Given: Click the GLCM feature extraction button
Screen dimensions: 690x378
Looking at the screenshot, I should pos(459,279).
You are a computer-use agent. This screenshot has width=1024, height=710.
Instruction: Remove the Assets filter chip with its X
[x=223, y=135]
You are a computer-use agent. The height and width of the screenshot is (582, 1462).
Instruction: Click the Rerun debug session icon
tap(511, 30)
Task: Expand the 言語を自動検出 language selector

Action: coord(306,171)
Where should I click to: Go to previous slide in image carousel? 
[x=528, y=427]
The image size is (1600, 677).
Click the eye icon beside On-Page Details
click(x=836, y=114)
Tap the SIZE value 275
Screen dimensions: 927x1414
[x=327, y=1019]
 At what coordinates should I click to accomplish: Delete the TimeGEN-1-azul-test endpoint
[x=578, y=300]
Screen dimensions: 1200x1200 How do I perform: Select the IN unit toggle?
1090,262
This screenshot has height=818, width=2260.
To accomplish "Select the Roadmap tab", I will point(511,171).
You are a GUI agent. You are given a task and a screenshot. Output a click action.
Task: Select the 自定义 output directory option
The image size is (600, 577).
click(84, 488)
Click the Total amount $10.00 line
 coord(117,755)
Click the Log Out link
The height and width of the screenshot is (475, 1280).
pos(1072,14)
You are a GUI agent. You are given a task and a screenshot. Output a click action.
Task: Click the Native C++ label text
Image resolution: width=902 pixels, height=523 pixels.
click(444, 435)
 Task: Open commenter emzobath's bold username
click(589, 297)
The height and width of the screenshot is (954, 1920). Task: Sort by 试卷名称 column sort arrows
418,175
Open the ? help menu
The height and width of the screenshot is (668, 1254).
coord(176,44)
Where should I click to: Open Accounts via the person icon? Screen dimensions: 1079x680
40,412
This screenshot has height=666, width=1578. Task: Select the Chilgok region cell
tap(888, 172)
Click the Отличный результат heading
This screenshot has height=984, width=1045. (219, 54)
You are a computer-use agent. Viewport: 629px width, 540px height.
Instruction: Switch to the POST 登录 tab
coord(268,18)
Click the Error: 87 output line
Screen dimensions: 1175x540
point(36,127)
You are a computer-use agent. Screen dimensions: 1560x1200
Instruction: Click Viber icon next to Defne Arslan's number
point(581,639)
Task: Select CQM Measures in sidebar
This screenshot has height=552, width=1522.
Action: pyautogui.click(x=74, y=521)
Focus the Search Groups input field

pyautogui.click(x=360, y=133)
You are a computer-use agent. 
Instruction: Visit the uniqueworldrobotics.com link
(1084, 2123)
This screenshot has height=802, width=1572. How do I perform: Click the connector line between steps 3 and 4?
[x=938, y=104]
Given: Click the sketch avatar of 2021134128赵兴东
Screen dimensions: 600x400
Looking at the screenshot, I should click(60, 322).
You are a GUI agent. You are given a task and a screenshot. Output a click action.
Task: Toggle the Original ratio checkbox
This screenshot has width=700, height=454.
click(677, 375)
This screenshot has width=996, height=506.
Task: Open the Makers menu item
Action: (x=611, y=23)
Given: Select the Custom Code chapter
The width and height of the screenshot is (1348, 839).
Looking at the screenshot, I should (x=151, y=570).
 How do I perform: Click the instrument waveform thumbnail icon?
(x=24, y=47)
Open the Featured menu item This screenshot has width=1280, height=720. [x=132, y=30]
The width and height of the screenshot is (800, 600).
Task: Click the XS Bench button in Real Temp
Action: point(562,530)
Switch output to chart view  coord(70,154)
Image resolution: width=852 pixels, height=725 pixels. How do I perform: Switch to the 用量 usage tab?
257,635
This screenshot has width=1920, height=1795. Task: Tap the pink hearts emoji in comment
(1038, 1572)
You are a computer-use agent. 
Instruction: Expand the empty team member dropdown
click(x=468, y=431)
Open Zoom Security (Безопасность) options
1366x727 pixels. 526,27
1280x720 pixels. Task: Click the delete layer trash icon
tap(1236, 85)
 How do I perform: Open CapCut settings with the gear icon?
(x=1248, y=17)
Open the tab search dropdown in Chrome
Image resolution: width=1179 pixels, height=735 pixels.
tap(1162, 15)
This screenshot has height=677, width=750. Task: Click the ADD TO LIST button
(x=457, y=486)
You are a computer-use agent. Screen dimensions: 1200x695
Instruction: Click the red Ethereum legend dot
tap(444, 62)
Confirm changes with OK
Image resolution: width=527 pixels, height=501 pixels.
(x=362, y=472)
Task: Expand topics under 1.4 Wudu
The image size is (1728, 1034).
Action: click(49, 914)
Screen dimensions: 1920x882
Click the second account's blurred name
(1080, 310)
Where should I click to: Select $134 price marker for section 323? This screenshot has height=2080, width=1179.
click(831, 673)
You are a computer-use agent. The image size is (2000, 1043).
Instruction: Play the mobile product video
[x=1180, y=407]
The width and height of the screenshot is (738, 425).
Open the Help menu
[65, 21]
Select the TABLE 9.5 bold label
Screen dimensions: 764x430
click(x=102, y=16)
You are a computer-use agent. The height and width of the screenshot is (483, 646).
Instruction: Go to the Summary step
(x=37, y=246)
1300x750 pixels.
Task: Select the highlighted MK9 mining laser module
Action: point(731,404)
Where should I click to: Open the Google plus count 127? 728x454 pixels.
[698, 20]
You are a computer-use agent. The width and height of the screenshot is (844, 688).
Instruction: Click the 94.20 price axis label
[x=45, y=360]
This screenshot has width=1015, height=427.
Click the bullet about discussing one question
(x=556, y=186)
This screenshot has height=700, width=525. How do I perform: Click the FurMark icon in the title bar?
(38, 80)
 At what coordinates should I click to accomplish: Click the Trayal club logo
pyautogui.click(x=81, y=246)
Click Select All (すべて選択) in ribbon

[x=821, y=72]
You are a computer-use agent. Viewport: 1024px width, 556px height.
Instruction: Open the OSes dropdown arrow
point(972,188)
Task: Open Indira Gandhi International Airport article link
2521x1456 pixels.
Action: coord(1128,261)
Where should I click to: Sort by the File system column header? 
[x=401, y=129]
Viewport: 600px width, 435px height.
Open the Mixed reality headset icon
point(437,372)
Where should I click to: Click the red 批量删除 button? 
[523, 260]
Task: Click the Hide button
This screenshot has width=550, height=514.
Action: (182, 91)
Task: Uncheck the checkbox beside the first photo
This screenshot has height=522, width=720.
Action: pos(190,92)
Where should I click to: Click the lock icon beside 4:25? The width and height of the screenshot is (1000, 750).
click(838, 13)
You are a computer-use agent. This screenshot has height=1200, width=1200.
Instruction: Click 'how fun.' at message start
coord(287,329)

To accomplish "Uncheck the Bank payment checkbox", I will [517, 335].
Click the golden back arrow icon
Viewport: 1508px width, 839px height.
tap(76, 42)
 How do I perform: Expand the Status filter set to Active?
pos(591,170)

- _Exercise details_
Give back the records above, character for character.

- _Final answer_
Given: Click the GLCM feature extraction button
Screen dimensions: 690x378
Looking at the screenshot, I should pos(459,279).
You are a computer-use agent. This screenshot has width=1024, height=710.
Instruction: Remove the Assets filter chip with its X
[x=223, y=135]
You are a computer-use agent. The height and width of the screenshot is (582, 1462).
Instruction: Click the Rerun debug session icon
tap(511, 30)
Task: Expand the 言語を自動検出 language selector

Action: coord(306,171)
Where should I click to: Go to previous slide in image carousel? 
[x=528, y=427]
The image size is (1600, 677).
Click the eye icon beside On-Page Details
click(x=836, y=114)
Tap the SIZE value 275
Screen dimensions: 927x1414
[x=327, y=1019]
 At what coordinates should I click to accomplish: Delete the TimeGEN-1-azul-test endpoint
[x=578, y=300]
Screen dimensions: 1200x1200 How do I perform: Select the IN unit toggle?
1090,262
This screenshot has height=818, width=2260.
To accomplish "Select the Roadmap tab", I will point(511,171).
You are a GUI agent. You are given a task and a screenshot. Output a click action.
Task: Select the 自定义 output directory option
The image size is (600, 577).
click(84, 488)
Click the Total amount $10.00 line
 coord(117,755)
Click the Log Out link
The height and width of the screenshot is (475, 1280).
pos(1072,14)
You are a GUI agent. You are given a task and a screenshot. Output a click action.
Task: Click the Native C++ label text
Image resolution: width=902 pixels, height=523 pixels.
click(444, 435)
 Task: Open commenter emzobath's bold username
click(589, 297)
The height and width of the screenshot is (954, 1920). Task: Sort by 试卷名称 column sort arrows
418,175
Open the ? help menu
The height and width of the screenshot is (668, 1254).
coord(176,44)
Where should I click to: Open Accounts via the person icon? Screen dimensions: 1079x680
40,412
This screenshot has height=666, width=1578. Task: Select the Chilgok region cell
tap(888, 172)
Click the Отличный результат heading
This screenshot has height=984, width=1045. (219, 54)
You are a computer-use agent. Viewport: 629px width, 540px height.
Instruction: Switch to the POST 登录 tab
coord(268,18)
Click the Error: 87 output line
Screen dimensions: 1175x540
point(36,127)
You are a computer-use agent. Screen dimensions: 1560x1200
Instruction: Click Viber icon next to Defne Arslan's number
point(581,639)
Task: Select CQM Measures in sidebar
This screenshot has height=552, width=1522.
Action: pyautogui.click(x=74, y=521)
Focus the Search Groups input field

pyautogui.click(x=360, y=133)
You are a computer-use agent. 
Instruction: Visit the uniqueworldrobotics.com link
(1084, 2123)
This screenshot has height=802, width=1572. How do I perform: Click the connector line between steps 3 and 4?
[x=938, y=104]
Given: Click the sketch avatar of 2021134128赵兴东
Screen dimensions: 600x400
Looking at the screenshot, I should click(60, 322).
You are a GUI agent. You are given a task and a screenshot. Output a click action.
Task: Toggle the Original ratio checkbox
This screenshot has width=700, height=454.
click(677, 375)
This screenshot has width=996, height=506.
Task: Open the Makers menu item
Action: (x=611, y=23)
Given: Select the Custom Code chapter
The width and height of the screenshot is (1348, 839).
Looking at the screenshot, I should (x=151, y=570).
 How do I perform: Click the instrument waveform thumbnail icon?
(x=24, y=47)
Open the Featured menu item This screenshot has width=1280, height=720. [x=132, y=30]
The width and height of the screenshot is (800, 600).
Task: Click the XS Bench button in Real Temp
Action: point(562,530)
Switch output to chart view  coord(70,154)
Image resolution: width=852 pixels, height=725 pixels. How do I perform: Switch to the 用量 usage tab?
257,635
This screenshot has width=1920, height=1795. Task: Tap the pink hearts emoji in comment
(1038, 1572)
You are a computer-use agent. 
Instruction: Expand the empty team member dropdown
click(x=468, y=431)
Open Zoom Security (Безопасность) options
1366x727 pixels. 526,27
1280x720 pixels. Task: Click the delete layer trash icon
tap(1236, 85)
 How do I perform: Open CapCut settings with the gear icon?
(x=1248, y=17)
Open the tab search dropdown in Chrome
Image resolution: width=1179 pixels, height=735 pixels.
tap(1162, 15)
This screenshot has height=677, width=750. Task: Click the ADD TO LIST button
(x=457, y=486)
You are a computer-use agent. Screen dimensions: 1200x695
Instruction: Click the red Ethereum legend dot
tap(444, 62)
Confirm changes with OK
Image resolution: width=527 pixels, height=501 pixels.
(x=362, y=472)
Task: Expand topics under 1.4 Wudu
The image size is (1728, 1034).
Action: click(49, 914)
Screen dimensions: 1920x882
Click the second account's blurred name
(1080, 310)
Where should I click to: Select $134 price marker for section 323? This screenshot has height=2080, width=1179.
click(831, 673)
You are a computer-use agent. The image size is (2000, 1043).
Instruction: Play the mobile product video
[x=1180, y=407]
The width and height of the screenshot is (738, 425).
Open the Help menu
[65, 21]
Select the TABLE 9.5 bold label
Screen dimensions: 764x430
click(x=102, y=16)
You are a computer-use agent. The height and width of the screenshot is (483, 646).
Instruction: Go to the Summary step
(x=37, y=246)
1300x750 pixels.
Task: Select the highlighted MK9 mining laser module
Action: point(731,404)
Where should I click to: Open the Google plus count 127? 728x454 pixels.
[698, 20]
You are a computer-use agent. The width and height of the screenshot is (844, 688).
Instruction: Click the 94.20 price axis label
[x=45, y=360]
This screenshot has width=1015, height=427.
Click the bullet about discussing one question
(x=556, y=186)
This screenshot has height=700, width=525. How do I perform: Click the FurMark icon in the title bar?
(38, 80)
 At what coordinates should I click to accomplish: Click the Trayal club logo
pyautogui.click(x=81, y=246)
Click Select All (すべて選択) in ribbon

[x=821, y=72]
You are a computer-use agent. Viewport: 1024px width, 556px height.
Instruction: Open the OSes dropdown arrow
point(972,188)
Task: Open Indira Gandhi International Airport article link
2521x1456 pixels.
Action: coord(1128,261)
Where should I click to: Sort by the File system column header? 
[x=401, y=129]
Viewport: 600px width, 435px height.
Open the Mixed reality headset icon
point(437,372)
Where should I click to: Click the red 批量删除 button? 
[523, 260]
Task: Click the Hide button
This screenshot has width=550, height=514.
Action: (182, 91)
Task: Uncheck the checkbox beside the first photo
This screenshot has height=522, width=720.
Action: pos(190,92)
Where should I click to: Click the lock icon beside 4:25? The width and height of the screenshot is (1000, 750).
click(838, 13)
You are a computer-use agent. This screenshot has height=1200, width=1200.
Instruction: Click 'how fun.' at message start
coord(287,329)

To accomplish "Uncheck the Bank payment checkbox", I will [517, 335].
Click the golden back arrow icon
Viewport: 1508px width, 839px height.
tap(76, 42)
 How do I perform: Expand the Status filter set to Active?
pos(591,170)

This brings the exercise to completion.